Exact reproduction of every entry is required.
::: Material for this exercise :::
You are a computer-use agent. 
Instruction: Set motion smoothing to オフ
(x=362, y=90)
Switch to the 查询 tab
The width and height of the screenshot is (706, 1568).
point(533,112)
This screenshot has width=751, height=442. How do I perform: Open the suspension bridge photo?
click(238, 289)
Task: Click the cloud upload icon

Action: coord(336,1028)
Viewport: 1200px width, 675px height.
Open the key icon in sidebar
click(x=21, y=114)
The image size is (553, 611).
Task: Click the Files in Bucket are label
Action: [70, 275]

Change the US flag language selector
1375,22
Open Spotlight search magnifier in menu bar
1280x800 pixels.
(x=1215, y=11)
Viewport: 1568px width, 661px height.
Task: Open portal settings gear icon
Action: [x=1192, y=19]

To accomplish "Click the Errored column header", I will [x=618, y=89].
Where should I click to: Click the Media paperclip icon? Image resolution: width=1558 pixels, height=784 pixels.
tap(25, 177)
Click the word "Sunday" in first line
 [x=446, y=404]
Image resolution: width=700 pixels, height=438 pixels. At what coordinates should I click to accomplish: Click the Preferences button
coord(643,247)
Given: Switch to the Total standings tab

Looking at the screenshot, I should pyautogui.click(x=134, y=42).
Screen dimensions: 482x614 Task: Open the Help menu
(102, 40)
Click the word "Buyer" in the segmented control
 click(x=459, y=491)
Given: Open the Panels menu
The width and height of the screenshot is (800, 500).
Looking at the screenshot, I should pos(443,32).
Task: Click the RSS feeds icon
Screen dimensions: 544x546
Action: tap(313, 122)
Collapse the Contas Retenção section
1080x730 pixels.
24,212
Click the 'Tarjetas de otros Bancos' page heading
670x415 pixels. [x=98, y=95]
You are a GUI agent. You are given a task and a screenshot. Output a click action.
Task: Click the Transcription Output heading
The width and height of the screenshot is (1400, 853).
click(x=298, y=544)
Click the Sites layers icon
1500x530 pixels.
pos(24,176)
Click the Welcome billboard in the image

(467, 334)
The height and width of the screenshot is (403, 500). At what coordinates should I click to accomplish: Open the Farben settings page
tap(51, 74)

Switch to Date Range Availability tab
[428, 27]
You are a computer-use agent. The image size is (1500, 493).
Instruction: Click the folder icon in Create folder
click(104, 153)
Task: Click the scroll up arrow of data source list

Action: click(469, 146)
:::
» **Solution to the problem**:
You are a computer-use agent. 
Instruction: Set motion smoothing to オフ
(x=362, y=90)
Switch to the 查询 tab
The width and height of the screenshot is (706, 1568).
point(533,112)
This screenshot has width=751, height=442. How do I perform: Open the suspension bridge photo?
click(238, 289)
Task: Click the cloud upload icon

Action: coord(336,1028)
Viewport: 1200px width, 675px height.
Open the key icon in sidebar
click(x=21, y=114)
The image size is (553, 611).
Task: Click the Files in Bucket are label
Action: [70, 275]

Change the US flag language selector
1375,22
Open Spotlight search magnifier in menu bar
1280x800 pixels.
(x=1215, y=11)
Viewport: 1568px width, 661px height.
Task: Open portal settings gear icon
Action: [x=1192, y=19]

To accomplish "Click the Errored column header", I will [x=618, y=89].
Where should I click to: Click the Media paperclip icon? Image resolution: width=1558 pixels, height=784 pixels.
tap(25, 177)
Click the word "Sunday" in first line
 [x=446, y=404]
Image resolution: width=700 pixels, height=438 pixels. At what coordinates should I click to accomplish: Click the Preferences button
coord(643,247)
Given: Switch to the Total standings tab

Looking at the screenshot, I should pyautogui.click(x=134, y=42).
Screen dimensions: 482x614 Task: Open the Help menu
(102, 40)
Click the word "Buyer" in the segmented control
 click(x=459, y=491)
Given: Open the Panels menu
The width and height of the screenshot is (800, 500).
Looking at the screenshot, I should pos(443,32).
Task: Click the RSS feeds icon
Screen dimensions: 544x546
Action: tap(313, 122)
Collapse the Contas Retenção section
1080x730 pixels.
24,212
Click the 'Tarjetas de otros Bancos' page heading
670x415 pixels. [x=98, y=95]
You are a GUI agent. You are given a task and a screenshot. Output a click action.
Task: Click the Transcription Output heading
The width and height of the screenshot is (1400, 853).
click(x=298, y=544)
Click the Sites layers icon
1500x530 pixels.
pos(24,176)
Click the Welcome billboard in the image

(467, 334)
The height and width of the screenshot is (403, 500). At what coordinates should I click to accomplish: Open the Farben settings page
tap(51, 74)

Switch to Date Range Availability tab
[428, 27]
You are a computer-use agent. The image size is (1500, 493).
Instruction: Click the folder icon in Create folder
click(104, 153)
Task: Click the scroll up arrow of data source list

Action: click(469, 146)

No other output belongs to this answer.